Electrolysis works great at removing all japanning WITHOUT doing any harm to the underlying metal. All it takes is a 2-10amp car battery charger, some copper wire, a couple of scrap pieces of steel plate (or the like), a 5gal bucket of large shallow plastic tub, and some some Washing Soda (local grocery store item-cheap).

http://www.woodworkingseminars.com/wp-content/uploads/2007/11/shopnotes-72-removing-rust-with-electrolysis.pdf

http://lumberjocks.com/David/blog/2191

http://lumberjocks.com/Sandking/blog/9327

Here is one I did with electrolysis:
http://www.horizontalheavens.com/Refurbed%20sargent_418vbm_plane.htm


----------



## Zulu55

Wow, great link HorizontalMike! Thanks for sharing!


----------



## bigkev

I've done several planes and found that blasting with the walnut shells works best if you have access to it. Takes 5 minutes, no damage and super clean.


----------



## paratrooper34

I use electrolysis on planes that I restore and only a couple of them had all of the jappaning removed from the process. There was some left informers are such and I used a dental pick to get it out. Painted over them all with regular old spray paint. If you use this process, I suggest you use baking soda with the water. Arm and Hammer is what I use.


----------



## Bill1225

I have had luck asking my local mechanic to blast things he uses a synthic walnut shell like product and also has a ultra sonic cleaner which cleans beyond belief just be careful to get some oil on it asap to stop flash rust. normally he has one of the shop kids do it and takes about 10 min and i tip the kid 5-10 bucks


----------



## HorizontalMike

Paratrooper,
What I found works best is kicking the charger up to 10amps overnight to get any tough japanning off (I left everything OUTSIDE for good ventilation). At the 2amp setting, not much progress was noted.

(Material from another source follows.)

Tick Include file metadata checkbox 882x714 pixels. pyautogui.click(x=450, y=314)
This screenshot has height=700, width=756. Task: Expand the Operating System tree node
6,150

Black automotive semi-gloss is the best to use for replacing the japanning if you are not going with the original asphalt japanning. Three to four coats about 5min apart, just long enough that you do not run. You want a very thick final coating, enough that you have a hard time reading any stamps (Sargent, Stanley, Record, etc.) while the paint is wet. The paint will shrink as it dries over the next 7 days and you will end up with a very nice coating.


----------



## donwilwol

some info here.


----------



## Smile_n_Nod

I don't have much experience removing paint from metal objects and then repainting them. If I remove all the japanning I can from my plane and the remaining japanning feels smooth and won't come off even with sandpaper, is it safe to paint over? If I use paint, should I use a base coat first? If I do true jappaning, can I put the new coat(s) right over the old stuff? I don't mind coating over the old bits of japanning, as long as the new coat (paint or japanning) will adhere to it as well as to the bare metal.


----------



## ShaneA

I have had good results using the "hammered" paints, if your surface isnt super smooth, this type paint can help cure that. If the loose stuff is scraped off, cleaned, and smoothed out best you can, should be able to paint at that point.


----------



## donwilwol

I have painted over some left over paint. If you are sure its solid and have sanded over it. I have used the hammer paint and it worked well, but I still like the Dupli-Color Engine Enamel DUPDE1635 Ford Semi Gloss Black spray paint better. You can coat every 10-15 minutes, so you can build it up fast. This is important if your going over existing because you'll want to add a few more coats so it evens out.

Just one note if you use it, if you let it sit for more than an hour between coats, you will need to wait 7 days before recoating. So don't forget what your doing in the middle. It will bubble, and its a bitch to get off (which if you think about it, is a good thing).

I've never used real japanning. Its quit a process for very little gain.


----------